Comparto la primera entrega de mi columna Ochos en el piso de la soledad, con motivo del primer centenario de La sangre devota de Ramón López Velarde. Agradezco al Periódico Imagen y a sus editores por la apertura e inclusión.
La figura del “Triste” se ha
enmarcado en múltiples espacios poéticos. Gracias a una disposición anímica de
la música con las palabras, se ha podido entablar mitos, personajes o estrofas
de recalada tesitura. Así las cosas: un Orfeo que, en su trágica prueba, canta
el sollozo de un ser de Aurora; un Triste que apenas desposara a la Iseo de
blancas manos; o bien un Nerval ahogado en su propio sollozo, por la soga que
él mismo sujetara en una calle húmeda de París.
Pero, ¿qué enmarca esa tristeza no del héroe, sino del
poeta? Es ahí quizá la penetrante fortuna de los hombres y, en manifiesto de la
pasión, la distinción tanto temática, como en sí del destino, si acaso alguien
pudiese leer el Libro en lo que todo se ha dicho.

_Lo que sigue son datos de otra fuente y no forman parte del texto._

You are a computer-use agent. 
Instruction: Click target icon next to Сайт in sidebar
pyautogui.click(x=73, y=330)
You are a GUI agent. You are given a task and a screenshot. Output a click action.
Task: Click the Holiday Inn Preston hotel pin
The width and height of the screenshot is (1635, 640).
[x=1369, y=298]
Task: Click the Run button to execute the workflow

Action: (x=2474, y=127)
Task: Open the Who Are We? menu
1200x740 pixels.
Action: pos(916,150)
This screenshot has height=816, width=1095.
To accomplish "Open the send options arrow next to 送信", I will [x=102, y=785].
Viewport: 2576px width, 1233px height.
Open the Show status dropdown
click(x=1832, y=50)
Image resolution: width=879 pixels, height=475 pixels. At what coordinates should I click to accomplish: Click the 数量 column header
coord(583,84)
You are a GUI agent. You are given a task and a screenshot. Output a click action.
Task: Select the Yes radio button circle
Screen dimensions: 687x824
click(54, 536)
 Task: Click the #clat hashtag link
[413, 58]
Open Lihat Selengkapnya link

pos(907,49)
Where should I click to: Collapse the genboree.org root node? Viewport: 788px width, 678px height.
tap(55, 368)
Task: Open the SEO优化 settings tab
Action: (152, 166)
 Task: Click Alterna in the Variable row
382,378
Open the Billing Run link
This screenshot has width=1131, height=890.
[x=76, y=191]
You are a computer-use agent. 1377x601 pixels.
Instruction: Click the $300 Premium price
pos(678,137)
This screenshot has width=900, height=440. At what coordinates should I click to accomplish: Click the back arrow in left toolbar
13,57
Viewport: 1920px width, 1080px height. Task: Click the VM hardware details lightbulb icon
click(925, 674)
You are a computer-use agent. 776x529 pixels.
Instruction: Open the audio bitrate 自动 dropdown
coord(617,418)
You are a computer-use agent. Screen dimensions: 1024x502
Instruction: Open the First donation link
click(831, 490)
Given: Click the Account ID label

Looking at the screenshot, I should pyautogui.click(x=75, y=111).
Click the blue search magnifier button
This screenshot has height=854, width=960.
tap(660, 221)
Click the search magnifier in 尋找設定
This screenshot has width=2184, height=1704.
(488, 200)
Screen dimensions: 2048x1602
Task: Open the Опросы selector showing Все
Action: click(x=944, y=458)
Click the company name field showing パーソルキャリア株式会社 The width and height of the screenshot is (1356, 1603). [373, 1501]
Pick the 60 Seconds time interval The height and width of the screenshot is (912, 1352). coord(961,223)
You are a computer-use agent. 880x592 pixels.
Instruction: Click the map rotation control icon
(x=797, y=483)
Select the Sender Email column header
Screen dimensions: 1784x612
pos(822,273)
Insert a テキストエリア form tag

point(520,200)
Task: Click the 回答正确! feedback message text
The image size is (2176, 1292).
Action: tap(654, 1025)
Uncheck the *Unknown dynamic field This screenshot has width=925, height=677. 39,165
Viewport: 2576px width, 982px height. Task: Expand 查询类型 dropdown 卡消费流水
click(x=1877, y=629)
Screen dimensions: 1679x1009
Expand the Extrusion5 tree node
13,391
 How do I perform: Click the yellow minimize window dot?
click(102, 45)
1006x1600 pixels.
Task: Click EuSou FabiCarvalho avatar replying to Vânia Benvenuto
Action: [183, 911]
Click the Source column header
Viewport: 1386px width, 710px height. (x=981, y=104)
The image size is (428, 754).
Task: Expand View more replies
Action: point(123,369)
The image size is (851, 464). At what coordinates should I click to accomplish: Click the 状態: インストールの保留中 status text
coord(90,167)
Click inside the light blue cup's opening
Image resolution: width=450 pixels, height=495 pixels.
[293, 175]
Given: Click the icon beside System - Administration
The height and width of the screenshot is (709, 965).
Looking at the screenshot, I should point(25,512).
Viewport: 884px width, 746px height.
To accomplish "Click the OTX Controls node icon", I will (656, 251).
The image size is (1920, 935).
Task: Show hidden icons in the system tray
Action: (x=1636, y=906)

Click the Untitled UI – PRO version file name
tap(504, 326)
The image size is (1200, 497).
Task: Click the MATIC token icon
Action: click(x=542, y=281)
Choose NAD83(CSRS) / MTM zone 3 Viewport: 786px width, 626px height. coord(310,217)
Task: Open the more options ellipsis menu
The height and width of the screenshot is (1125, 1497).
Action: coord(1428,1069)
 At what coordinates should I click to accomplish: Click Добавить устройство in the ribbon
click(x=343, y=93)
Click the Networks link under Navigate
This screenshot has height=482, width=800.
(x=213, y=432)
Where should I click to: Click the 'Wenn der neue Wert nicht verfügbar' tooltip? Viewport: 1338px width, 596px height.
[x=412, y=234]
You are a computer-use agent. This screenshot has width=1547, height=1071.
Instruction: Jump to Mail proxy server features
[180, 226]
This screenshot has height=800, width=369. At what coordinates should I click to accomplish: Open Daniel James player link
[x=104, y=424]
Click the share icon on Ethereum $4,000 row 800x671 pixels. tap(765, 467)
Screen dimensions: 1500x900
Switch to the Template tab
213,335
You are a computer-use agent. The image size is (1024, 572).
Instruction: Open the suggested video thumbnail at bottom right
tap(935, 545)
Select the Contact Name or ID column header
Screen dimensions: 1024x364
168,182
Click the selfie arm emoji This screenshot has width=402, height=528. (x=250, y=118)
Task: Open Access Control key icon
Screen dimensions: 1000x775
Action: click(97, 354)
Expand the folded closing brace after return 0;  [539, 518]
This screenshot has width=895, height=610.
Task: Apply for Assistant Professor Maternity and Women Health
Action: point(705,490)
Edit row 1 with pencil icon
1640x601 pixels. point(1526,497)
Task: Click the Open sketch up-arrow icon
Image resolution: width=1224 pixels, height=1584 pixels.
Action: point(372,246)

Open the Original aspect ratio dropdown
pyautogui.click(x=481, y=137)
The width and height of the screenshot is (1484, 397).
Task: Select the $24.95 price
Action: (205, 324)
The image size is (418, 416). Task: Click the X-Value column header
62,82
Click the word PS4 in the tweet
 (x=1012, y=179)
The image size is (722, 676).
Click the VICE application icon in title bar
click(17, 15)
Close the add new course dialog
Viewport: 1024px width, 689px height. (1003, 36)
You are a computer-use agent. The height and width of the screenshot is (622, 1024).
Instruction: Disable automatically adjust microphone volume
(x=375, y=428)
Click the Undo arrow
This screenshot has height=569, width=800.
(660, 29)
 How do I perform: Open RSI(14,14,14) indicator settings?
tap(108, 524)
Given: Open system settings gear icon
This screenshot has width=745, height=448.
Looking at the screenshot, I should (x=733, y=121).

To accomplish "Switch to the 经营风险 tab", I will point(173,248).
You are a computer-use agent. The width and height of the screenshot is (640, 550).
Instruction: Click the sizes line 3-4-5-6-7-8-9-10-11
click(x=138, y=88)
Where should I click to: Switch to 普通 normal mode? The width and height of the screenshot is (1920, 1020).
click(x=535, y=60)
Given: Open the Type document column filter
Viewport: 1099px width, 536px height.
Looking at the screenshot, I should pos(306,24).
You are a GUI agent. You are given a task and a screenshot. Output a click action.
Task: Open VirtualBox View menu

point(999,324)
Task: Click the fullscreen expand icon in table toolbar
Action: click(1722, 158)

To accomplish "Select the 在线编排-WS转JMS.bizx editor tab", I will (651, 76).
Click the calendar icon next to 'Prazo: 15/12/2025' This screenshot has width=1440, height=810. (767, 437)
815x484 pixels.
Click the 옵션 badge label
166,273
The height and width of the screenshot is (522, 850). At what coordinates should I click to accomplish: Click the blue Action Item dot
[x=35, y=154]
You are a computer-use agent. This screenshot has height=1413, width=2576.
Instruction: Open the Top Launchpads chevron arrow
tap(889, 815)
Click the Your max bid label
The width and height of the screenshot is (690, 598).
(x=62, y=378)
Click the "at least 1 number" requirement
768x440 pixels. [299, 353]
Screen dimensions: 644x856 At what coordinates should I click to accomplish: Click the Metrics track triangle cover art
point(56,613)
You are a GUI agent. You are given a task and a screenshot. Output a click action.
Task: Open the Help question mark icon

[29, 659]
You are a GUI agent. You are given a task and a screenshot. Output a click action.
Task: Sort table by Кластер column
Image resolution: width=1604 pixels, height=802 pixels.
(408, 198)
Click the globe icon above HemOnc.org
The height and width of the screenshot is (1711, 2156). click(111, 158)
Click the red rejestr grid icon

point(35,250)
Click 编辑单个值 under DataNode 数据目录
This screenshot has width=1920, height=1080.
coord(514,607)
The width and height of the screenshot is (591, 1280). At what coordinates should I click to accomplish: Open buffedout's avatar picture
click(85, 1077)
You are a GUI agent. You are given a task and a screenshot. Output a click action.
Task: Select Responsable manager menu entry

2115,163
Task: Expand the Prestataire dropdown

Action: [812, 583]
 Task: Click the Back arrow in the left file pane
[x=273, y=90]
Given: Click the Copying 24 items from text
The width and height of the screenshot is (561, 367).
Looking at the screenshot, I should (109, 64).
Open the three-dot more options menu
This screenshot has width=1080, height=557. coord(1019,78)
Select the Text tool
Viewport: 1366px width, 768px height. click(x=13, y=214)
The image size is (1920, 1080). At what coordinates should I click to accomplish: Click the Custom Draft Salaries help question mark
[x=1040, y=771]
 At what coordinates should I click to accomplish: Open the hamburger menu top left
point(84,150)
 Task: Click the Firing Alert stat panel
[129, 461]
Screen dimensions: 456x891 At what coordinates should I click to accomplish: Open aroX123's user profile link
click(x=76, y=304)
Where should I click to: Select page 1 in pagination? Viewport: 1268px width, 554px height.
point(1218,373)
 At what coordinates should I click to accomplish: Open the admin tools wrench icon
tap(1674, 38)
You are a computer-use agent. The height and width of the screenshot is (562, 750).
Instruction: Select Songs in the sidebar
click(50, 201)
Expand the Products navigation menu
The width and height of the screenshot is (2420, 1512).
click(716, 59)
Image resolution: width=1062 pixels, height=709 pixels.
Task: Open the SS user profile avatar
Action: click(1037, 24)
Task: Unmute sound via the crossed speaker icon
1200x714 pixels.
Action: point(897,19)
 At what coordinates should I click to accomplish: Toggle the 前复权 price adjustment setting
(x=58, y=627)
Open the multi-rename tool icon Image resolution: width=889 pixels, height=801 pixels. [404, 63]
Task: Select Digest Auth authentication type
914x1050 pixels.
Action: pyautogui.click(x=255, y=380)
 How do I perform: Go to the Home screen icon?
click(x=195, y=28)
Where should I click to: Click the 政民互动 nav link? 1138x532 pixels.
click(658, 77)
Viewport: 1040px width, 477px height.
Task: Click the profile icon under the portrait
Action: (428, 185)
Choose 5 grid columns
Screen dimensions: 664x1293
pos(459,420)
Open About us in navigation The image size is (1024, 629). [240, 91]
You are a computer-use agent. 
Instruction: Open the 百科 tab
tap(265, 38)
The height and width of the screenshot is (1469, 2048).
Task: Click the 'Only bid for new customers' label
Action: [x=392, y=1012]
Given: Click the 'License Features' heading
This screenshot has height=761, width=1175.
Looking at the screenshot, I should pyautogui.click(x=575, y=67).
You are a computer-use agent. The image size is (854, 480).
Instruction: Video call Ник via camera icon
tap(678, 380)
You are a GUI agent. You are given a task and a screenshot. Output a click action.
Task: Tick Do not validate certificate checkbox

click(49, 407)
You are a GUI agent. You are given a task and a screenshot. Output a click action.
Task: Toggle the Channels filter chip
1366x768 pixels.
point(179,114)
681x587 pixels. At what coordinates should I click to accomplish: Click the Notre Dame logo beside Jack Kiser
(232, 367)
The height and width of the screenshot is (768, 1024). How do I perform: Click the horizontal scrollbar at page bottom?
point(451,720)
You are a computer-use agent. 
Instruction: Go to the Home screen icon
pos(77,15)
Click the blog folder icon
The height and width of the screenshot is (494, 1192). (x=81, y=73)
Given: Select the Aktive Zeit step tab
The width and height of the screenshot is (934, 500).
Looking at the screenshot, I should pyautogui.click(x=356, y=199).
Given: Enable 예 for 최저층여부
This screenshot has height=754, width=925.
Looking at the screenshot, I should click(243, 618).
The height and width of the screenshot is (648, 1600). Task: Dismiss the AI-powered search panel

En el contexto nacional resalta la figura de Ramón López
Velarde, aquel cósmico “suma de todos los voraces ayunos pordioseros”. Si bien
es verdad que en su argot en verso recae el carácter provinciano, en los
senderos de su simbolización, es quizá la «Devoción» su
característica de Desdichado. Lo anterior, no sólo se demuestra por el título
de su primer poemario La sangre devota –que
este año cumple su primer centenario de haber sido publicado–; es la actitud
del hombre que nota y percibe la manera de sentir la soledad, el silencio y la pasión
como un adestramiento a la solemnidad.
Tal clave se encierra en el sentir de la sangre y la visión
con que el poeta da voces de su condición. El ritual de auscultación hacia la
devoción se puede encontrar en dos poemas. En “A la gracia primitiva de las
aldeanas”, su fervor, hambre y sed vienen acompañados por el deseo de fundar su
mitología personal hacia las muchachas cortijeras amigas del buen sol:
Vasos
de devoción, arcas piadosas
en que el amor jamás se contamina;
jarras cuyas
paredes olorosas
dan al agua frescura campesina…
La devoción de López Velarde apunta a dos direcciones, que
se divisan por la mirada. Por un lado es la dicha y enamoramiento en que late
la sangre, palmo a palmo. Por otro –en el ejemplo de “Mi prima Águeda”– la
desdicha de él y de aquellos en ambientes que se vislumbran por su
palingenesia:
Yo era rapaz
y conocía la o
por lo redondo,
y Águeda que tejía
mansa y perseverante en el sonoro
corredor,
me causaba
calosfríos ignotos…
En La sangre devota se percibe ya la
circularidad del Desdichado. En el cierre de su Zozobra, Ópera Magna, es
el ritual de pintar “ochos en el piso de la soledad”.